TOWARD THE END of my conversation with my students, I mentioned that I’d seen some discussion on Twitter about using AI to write letters of recommendation. All of my students said they’d feel betrayed if they learned a professor had done so, and I agreed that it felt like an ethical violation. I’m a relatively quick writer, feel flattered when students ask me to write their letters, and don’t mind doing it. I do, though, absolutely loathe grading. I don’t loathe talking with students about their ideas, their writing, or their understanding of the texts we’ve studied, but assigning the grade itself feels very much like a means to an end. I know that often a student will be upset by the grade and that our conversations about his work will focus on the number I’ve put in the box on Blackboard rather than on his ideas, his writing, or his understanding of the texts we’ve studied. Would I be tempted to use ChatGPT to grade student work? Of course. But similar to asking AI to generate a letter of recommendation, it feels unethical, because while I see a grade as an imperfect measure of a student’s skills at a moment in time, most students see grades as something deeply connected to their relationship with me and with the material in our course. 
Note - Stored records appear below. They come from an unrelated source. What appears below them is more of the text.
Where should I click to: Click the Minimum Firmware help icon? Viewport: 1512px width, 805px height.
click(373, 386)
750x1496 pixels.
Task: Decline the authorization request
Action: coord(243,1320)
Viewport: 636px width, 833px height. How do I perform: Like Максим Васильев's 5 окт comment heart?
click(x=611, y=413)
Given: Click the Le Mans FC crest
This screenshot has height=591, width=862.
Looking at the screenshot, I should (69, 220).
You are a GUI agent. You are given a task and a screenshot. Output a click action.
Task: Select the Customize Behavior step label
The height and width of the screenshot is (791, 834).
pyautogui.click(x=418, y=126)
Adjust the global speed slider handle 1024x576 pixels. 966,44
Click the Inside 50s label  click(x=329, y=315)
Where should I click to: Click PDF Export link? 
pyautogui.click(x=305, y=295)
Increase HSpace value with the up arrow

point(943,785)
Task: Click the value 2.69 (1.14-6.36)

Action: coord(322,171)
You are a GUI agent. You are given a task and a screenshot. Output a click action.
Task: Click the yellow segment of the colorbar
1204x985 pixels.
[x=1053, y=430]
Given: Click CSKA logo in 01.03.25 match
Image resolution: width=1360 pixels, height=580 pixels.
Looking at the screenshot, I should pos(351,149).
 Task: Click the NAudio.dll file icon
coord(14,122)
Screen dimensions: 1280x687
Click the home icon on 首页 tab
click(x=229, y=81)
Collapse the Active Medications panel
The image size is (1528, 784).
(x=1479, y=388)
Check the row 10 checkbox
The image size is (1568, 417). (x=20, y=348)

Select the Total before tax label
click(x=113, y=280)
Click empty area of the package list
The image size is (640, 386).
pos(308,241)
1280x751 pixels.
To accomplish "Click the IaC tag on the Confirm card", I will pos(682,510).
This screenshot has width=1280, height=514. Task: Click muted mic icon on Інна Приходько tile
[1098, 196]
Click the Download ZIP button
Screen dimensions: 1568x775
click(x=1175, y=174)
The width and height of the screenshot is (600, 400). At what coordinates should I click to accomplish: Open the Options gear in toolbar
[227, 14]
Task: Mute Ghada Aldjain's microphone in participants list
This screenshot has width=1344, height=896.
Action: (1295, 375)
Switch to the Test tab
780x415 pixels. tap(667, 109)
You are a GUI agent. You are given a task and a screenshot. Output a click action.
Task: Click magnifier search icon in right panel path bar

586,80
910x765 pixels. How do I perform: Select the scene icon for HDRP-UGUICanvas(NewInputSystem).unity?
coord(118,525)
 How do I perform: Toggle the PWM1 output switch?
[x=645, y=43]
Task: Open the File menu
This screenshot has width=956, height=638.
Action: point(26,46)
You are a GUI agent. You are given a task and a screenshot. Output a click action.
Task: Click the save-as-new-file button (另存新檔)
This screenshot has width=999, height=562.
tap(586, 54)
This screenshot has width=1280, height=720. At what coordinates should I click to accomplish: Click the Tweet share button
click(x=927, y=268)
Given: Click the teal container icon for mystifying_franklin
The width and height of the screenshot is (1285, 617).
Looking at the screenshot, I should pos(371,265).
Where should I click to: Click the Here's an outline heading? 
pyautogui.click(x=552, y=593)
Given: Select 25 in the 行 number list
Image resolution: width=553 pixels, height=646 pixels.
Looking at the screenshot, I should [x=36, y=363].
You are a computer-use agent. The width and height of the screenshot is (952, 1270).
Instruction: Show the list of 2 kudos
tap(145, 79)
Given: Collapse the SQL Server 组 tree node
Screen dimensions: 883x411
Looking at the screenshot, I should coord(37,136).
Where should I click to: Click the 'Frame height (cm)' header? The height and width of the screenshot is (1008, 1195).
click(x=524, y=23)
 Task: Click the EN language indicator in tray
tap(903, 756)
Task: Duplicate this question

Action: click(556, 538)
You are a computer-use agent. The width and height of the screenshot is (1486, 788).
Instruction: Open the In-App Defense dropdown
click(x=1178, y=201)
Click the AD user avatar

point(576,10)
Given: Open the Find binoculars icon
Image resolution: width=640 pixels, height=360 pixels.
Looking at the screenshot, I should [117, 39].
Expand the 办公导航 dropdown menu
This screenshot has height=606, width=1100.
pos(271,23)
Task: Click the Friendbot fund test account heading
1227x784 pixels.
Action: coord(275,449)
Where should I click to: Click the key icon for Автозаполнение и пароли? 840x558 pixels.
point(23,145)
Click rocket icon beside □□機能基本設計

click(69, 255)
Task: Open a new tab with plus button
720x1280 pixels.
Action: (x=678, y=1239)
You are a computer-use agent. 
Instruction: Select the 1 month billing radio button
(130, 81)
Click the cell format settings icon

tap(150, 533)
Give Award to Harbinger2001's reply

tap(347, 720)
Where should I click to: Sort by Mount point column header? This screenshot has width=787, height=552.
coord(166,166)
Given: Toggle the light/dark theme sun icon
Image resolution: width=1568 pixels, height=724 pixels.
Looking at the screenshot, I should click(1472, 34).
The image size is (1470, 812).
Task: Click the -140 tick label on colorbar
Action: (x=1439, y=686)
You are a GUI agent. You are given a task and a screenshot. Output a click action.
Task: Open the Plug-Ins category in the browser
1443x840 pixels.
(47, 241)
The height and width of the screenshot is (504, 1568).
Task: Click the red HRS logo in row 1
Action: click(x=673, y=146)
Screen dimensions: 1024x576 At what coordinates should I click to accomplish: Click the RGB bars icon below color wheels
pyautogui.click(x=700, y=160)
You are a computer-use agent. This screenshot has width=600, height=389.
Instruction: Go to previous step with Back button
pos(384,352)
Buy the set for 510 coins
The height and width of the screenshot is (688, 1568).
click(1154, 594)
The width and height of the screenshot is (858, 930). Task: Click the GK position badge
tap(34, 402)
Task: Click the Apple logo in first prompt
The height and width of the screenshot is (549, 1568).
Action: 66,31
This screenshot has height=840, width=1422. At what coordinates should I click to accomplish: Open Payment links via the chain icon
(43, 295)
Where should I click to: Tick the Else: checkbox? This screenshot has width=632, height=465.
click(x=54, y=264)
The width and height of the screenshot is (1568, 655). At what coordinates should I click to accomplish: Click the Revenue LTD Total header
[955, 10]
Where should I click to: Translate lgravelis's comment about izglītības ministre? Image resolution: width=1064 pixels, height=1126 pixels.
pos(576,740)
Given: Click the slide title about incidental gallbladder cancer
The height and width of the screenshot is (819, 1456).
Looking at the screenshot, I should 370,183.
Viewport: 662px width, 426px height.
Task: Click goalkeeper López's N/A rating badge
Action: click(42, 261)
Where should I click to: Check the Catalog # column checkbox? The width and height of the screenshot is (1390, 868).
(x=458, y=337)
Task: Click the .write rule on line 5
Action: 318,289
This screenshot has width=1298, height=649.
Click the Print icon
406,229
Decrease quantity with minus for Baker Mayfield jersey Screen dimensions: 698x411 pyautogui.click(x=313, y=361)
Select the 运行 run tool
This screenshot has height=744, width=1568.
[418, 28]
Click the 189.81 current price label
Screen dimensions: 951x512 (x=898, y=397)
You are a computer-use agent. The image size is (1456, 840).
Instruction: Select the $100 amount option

In that vein, the line between dystopian and utilitarian is not binary. I don’t think autonomous strollers, or even ChatGPT, signal the end of humanity, but I do think they signal an increasing willingness to view the mundane and tiny daily moments that make up our lives as only a means to an end. I think often of Annie Dillard’s advice to aspiring writers: How we spend our days is, after all, how we spend our lives. The question comes down, for me, to considering the purpose of a given parenting task, an element of teaching a course, or a type of written communication. I’m satisfied with a Crate & Barrel chatbot handling the return of the broken planter I received just like I’m satisfied with using my washer and dryer to keep my family’s clothes clean. Maybe years in the future I’ll look at ChatGPT the same way I do the invention of the automatic transmission or spell-check: a useful, but ultimately incremental, step in the steady march of technological progress. If I were washing my family’s clothes on a washboard and then hanging them out to dry, I would not be writing this essay. But I also can’t shake the sense that we ought not to relinquish the kind of work—caring, teaching, writing—without a fight.